Arduino makers project - Nelson

Made with Arduino Micro

arduino Micro

Authors |


Nelson is a tiny connected module designed to bring life remotely to everyday objects. It's based on a very simple forward and backward movement as we do in the everyday life, like pushing a switch. Connected on the internet it allows to trigger setups the user made beforehand. Designed and built with the help of the designer Arthur Didier, this project is the completion of my studies, by working toward most of the fields of Interaction design and industrial design to mix them in an innovative creation.
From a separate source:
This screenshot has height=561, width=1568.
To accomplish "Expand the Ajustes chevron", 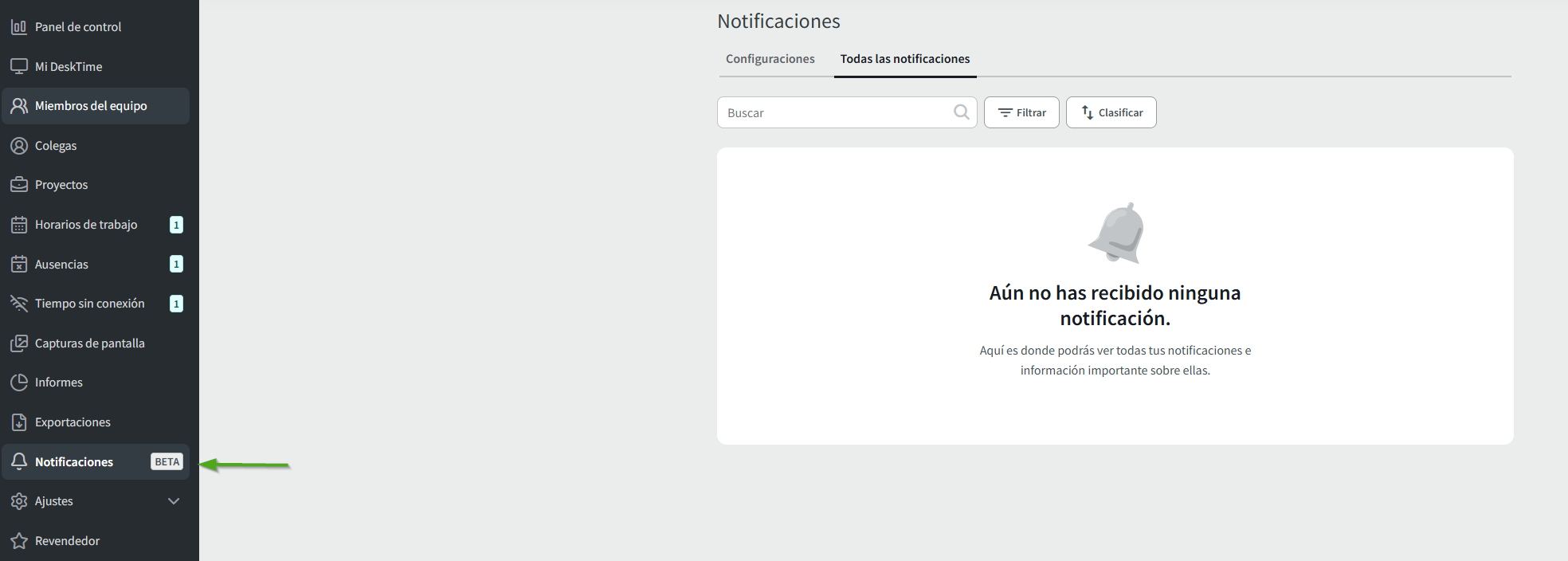I will [174, 501].
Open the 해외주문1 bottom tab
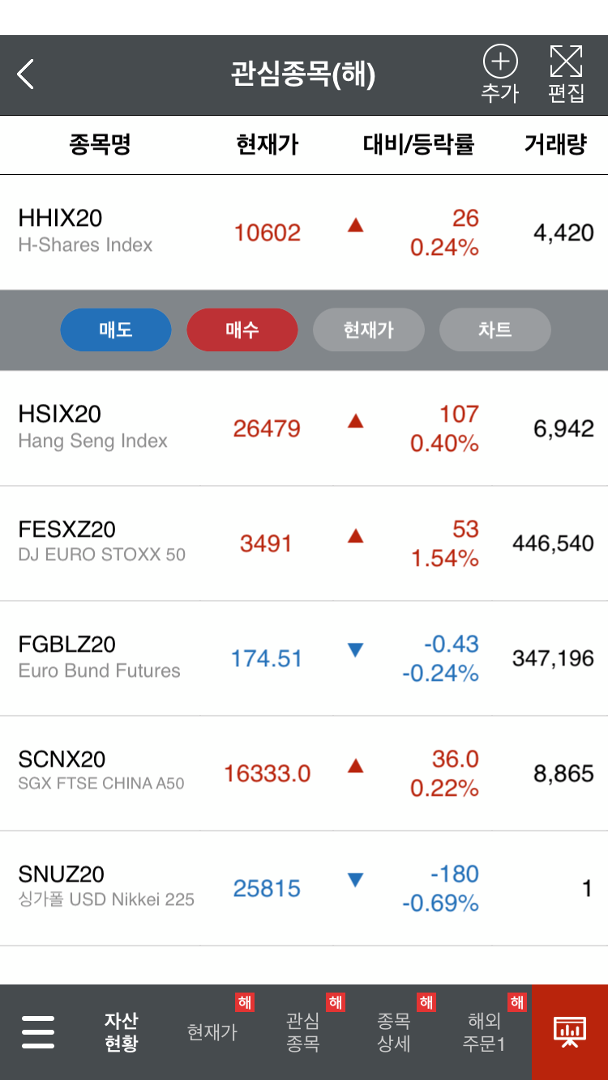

Tutors: Alain Bellet, Cyril Diagne, Gael Hugo, Christophe Guignard,
Vincent Jacquier
Assistants : Matthieu Minguet, Laura Perrenoud, Tibor Udvari
ECAL / University of Art and Design, Lausanne Switzerland


What have you made?

I made a « Lifehacking IoT module ».

What gave you the initial inspiration?

I took a look on the IoT scene and projects, and i found out most of products were super specifics and were dictating the usage. My point was to make a totally open, hackable and customizable product which wouldn’t cost too much.

What is the original idea behind this project?

The original idea is basically inspired by mechanical toys I use to have when I was a kid, I always have been fascinated by how with mechanics you can start with a super simple movement (i.e. rotation) and transform it in more complex and elaborate sequence. The point of Nelson is to be the initiating « super simple movement » of more elaborate structures the user is making.

How does it work?

First you set it with your smartphone.

There are multiple features:
You can Control it remotely.
You can set a move pattern and trigger it.
You can set a timer to trigger a pattern.
Then you make your installation, you can put it almost anywhere thanks to magnets on each face, and set up your chain reaction.

Finally the movement will be activate as you sat it and initiate your scenario.

How long did it take to make it real?

I would say 4-5 month (my diploma semester) for having a first functioning prototype.

How did you build it?

The structure is laser-cutted PMMA, with 3D printed small parts to connect and fill the edges. inside we have an Arduino, which is the brain, an ESP-8266 module to connect the Arduino on Wi-Fi, and a Servo motor and gears to make the movement. Also there are on each faces pretty strong Neodyme magnets. And Finally there is a totally customizable paper cover to make it fit in any situation, you can print and cut your own model if you want to camouflage it on your wallpaper.